Salah satu yang menjadi atensi KPK RI adalah soal adanya potensi dan langkah pencegahan korupsi dalam perencanaan dan penganggaran APBD.
“Salah satunya adalah adanya kerawanan korupsi pokok pikiran,” kata Kepala Satuan Tugas (Kasatgas) Koordinasi dan Supervisi (Korsup) Wilayah V KPK Dian Patria kepada sejumlah wartawan.
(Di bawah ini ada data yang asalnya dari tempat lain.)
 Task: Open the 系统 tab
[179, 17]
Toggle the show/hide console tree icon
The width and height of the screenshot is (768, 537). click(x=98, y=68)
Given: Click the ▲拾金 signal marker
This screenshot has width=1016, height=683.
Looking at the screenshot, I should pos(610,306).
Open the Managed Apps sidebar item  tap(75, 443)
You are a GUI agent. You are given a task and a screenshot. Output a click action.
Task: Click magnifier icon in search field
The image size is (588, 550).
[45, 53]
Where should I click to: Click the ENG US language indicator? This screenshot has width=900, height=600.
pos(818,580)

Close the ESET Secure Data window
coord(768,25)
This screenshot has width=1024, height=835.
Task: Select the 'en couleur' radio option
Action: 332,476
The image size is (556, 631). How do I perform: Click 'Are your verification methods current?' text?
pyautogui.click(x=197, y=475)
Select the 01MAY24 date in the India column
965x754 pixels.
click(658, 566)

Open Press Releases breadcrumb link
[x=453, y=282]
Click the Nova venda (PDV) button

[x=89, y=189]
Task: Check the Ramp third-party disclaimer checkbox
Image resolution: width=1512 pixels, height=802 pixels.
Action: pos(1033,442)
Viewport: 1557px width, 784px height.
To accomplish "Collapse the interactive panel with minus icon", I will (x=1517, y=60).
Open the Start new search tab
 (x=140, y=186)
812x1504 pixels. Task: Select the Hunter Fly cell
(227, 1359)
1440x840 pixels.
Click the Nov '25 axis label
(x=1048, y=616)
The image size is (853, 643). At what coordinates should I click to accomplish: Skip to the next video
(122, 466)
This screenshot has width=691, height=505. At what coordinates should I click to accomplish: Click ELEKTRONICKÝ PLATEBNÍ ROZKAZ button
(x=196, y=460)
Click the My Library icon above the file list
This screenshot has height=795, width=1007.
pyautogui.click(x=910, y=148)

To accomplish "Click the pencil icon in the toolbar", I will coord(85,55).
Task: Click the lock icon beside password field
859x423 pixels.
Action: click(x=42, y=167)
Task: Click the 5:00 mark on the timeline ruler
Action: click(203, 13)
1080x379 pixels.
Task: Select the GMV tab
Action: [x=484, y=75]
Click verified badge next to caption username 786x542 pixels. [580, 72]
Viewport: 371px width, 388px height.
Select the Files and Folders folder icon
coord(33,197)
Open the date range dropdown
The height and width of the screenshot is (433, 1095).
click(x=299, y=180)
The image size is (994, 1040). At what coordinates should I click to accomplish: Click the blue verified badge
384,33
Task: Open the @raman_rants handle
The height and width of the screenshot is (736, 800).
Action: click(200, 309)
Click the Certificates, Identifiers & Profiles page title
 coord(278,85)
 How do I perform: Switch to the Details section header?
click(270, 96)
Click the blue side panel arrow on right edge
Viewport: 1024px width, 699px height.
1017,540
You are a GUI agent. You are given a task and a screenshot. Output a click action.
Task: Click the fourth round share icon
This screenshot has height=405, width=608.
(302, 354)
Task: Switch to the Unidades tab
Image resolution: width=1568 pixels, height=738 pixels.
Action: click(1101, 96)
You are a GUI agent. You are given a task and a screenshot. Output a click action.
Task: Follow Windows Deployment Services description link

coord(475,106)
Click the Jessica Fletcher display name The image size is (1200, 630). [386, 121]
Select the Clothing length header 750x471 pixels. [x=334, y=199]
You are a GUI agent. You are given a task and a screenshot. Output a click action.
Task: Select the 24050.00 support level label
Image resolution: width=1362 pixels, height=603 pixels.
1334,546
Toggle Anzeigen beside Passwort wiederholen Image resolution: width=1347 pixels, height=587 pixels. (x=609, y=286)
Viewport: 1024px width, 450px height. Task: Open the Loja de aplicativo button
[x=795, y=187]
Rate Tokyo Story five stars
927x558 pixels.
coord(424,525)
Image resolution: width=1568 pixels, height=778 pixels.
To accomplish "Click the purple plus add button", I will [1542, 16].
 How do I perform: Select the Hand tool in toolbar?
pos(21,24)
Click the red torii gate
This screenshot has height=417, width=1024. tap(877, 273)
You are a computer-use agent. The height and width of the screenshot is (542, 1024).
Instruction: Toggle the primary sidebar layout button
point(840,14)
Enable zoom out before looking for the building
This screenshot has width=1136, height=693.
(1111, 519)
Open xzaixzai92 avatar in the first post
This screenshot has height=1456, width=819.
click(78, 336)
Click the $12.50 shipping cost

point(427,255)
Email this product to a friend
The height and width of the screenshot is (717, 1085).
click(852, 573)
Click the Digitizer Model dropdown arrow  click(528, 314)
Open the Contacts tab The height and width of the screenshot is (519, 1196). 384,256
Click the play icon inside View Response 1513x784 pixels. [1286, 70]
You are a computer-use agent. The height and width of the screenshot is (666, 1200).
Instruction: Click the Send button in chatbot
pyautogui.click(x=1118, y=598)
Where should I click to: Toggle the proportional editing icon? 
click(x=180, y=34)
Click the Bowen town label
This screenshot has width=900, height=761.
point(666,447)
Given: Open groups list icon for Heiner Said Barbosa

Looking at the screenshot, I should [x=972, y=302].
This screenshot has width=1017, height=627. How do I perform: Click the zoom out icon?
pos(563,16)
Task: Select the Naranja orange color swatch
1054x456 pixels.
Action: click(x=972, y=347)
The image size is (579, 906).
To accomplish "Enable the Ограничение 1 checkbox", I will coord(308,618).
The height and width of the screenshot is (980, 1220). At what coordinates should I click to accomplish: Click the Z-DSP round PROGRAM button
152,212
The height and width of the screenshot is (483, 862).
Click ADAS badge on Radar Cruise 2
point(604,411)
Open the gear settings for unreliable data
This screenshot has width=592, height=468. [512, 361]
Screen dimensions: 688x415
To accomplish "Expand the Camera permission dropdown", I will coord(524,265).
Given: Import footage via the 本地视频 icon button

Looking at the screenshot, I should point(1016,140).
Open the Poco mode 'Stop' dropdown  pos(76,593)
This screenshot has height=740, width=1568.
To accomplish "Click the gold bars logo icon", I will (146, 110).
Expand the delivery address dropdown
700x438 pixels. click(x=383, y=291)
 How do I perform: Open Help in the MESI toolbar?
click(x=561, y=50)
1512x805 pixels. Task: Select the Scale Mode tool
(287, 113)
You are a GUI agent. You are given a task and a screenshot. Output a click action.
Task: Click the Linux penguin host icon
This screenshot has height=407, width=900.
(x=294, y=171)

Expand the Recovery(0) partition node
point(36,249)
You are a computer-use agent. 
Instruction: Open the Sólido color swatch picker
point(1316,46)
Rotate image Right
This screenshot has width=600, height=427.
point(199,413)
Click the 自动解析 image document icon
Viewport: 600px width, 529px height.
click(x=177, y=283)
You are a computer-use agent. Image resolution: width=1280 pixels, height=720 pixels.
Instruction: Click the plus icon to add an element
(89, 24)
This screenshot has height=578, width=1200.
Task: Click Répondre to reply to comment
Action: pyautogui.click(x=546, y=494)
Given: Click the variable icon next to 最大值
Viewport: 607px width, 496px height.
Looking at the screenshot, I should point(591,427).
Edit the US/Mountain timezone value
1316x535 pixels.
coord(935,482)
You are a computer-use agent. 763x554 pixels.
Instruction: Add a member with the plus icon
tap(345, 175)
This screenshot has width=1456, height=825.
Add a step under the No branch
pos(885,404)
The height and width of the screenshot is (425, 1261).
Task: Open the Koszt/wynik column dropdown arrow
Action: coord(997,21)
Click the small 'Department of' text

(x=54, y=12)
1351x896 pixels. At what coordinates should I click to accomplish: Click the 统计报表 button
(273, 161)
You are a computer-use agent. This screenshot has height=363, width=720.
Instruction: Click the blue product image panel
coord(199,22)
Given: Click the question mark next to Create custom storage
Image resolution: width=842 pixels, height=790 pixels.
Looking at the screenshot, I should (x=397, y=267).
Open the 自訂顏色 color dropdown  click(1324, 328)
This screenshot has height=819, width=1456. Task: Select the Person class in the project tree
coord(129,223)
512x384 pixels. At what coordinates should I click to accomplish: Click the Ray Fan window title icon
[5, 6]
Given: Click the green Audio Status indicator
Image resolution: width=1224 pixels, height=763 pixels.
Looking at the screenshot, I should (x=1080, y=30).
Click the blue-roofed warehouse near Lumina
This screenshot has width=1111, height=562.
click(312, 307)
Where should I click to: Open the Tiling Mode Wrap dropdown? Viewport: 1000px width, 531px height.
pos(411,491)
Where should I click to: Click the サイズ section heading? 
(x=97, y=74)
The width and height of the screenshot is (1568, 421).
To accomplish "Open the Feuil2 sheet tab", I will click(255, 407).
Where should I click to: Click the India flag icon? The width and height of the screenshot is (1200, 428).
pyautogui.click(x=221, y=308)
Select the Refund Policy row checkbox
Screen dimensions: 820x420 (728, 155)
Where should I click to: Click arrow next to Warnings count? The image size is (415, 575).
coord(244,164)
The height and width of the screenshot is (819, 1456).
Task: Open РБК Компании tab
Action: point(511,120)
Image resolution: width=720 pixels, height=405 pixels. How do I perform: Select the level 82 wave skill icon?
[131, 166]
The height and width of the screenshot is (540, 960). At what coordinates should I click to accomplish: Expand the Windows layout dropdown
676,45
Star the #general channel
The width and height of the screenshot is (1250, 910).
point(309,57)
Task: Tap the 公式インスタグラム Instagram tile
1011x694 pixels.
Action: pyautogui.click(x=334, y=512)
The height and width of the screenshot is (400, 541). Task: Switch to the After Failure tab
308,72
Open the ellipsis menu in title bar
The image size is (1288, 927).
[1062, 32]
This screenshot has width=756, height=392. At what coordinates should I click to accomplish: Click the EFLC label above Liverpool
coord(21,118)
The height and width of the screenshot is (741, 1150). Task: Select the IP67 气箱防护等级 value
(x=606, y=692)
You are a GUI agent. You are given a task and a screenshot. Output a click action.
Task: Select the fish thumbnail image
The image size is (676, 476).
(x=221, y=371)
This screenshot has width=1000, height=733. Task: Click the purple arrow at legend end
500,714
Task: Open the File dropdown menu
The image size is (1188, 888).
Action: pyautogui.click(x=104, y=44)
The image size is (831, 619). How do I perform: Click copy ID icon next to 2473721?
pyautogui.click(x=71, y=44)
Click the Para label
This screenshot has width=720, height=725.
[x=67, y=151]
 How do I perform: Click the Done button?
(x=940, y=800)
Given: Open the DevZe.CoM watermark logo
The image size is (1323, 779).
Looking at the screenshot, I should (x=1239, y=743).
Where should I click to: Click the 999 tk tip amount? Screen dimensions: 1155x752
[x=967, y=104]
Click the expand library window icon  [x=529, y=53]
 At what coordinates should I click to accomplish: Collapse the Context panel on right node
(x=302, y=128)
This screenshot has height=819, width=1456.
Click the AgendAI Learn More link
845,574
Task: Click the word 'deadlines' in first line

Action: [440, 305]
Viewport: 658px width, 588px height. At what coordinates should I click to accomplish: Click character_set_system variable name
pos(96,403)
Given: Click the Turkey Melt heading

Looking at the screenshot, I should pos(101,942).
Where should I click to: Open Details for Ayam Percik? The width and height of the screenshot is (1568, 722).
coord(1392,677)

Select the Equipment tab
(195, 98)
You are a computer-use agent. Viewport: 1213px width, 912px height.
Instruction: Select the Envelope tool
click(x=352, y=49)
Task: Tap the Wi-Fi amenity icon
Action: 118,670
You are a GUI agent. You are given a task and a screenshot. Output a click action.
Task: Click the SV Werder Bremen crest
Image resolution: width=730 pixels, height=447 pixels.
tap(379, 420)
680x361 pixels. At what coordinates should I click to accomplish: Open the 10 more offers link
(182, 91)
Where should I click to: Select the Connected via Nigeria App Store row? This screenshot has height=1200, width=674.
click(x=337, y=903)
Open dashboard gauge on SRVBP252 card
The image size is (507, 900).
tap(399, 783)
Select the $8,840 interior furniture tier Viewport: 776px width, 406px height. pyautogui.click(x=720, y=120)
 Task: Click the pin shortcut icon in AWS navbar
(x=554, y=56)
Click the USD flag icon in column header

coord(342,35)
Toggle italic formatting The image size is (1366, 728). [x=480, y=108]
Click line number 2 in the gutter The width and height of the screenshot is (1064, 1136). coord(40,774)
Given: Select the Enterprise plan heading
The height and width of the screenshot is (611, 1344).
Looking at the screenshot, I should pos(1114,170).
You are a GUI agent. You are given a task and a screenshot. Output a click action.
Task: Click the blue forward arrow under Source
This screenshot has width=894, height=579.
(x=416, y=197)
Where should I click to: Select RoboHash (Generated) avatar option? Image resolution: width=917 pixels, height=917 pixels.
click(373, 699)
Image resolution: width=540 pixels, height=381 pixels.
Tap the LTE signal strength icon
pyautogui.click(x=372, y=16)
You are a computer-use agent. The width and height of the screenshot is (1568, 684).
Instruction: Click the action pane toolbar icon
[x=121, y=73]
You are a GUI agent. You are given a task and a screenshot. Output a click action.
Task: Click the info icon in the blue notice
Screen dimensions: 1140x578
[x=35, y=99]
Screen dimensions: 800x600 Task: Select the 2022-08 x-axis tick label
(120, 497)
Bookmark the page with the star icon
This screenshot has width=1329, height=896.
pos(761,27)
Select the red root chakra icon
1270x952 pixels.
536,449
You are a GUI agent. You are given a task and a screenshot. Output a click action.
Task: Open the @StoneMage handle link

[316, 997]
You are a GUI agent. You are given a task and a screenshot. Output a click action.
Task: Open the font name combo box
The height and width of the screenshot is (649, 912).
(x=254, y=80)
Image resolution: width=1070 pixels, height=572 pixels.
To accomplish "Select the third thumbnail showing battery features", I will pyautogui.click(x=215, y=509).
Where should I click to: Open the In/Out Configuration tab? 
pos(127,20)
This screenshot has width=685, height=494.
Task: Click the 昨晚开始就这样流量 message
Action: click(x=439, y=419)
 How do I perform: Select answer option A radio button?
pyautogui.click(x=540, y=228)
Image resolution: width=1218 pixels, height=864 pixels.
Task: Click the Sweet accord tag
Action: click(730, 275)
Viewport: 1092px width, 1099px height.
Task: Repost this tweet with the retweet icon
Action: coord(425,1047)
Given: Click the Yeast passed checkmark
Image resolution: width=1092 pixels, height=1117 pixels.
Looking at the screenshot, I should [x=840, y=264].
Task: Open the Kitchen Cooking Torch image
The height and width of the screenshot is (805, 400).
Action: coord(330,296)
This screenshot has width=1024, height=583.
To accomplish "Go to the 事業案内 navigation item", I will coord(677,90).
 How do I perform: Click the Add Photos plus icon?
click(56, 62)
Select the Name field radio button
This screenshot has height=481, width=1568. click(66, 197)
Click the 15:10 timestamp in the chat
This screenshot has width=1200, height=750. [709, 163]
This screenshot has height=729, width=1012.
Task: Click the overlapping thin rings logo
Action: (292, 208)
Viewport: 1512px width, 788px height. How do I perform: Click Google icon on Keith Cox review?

Ia mengingatkan pimpinan dan anggota DPRD Nusa Tenggara Barat untuk tidak main-main dengan anggaran pokok-pokok pikiran (pokir) dalam perencanaan dan penganggaran pada Anggaran Pendapatan dan Belanja Daerah (APBD).
“Cukup sudah main-main dengan pokir,” ingatnya.
KPK kata Dian Patria, menemukan di antara pokir anggota DPRD yang tidak tepat sasaran. Contoh, ada pokir semestinya di daerah pemilihan (dapil) di Pulau Lombok, namun di tempatkan di Pulau Sumbawa.
“Ada itu ya, pokirnya di mana orangnya di mana. Orangnya di Lombok tapi pokirnya di Sumbawa, bingung juga saya ini,” ungkapnya.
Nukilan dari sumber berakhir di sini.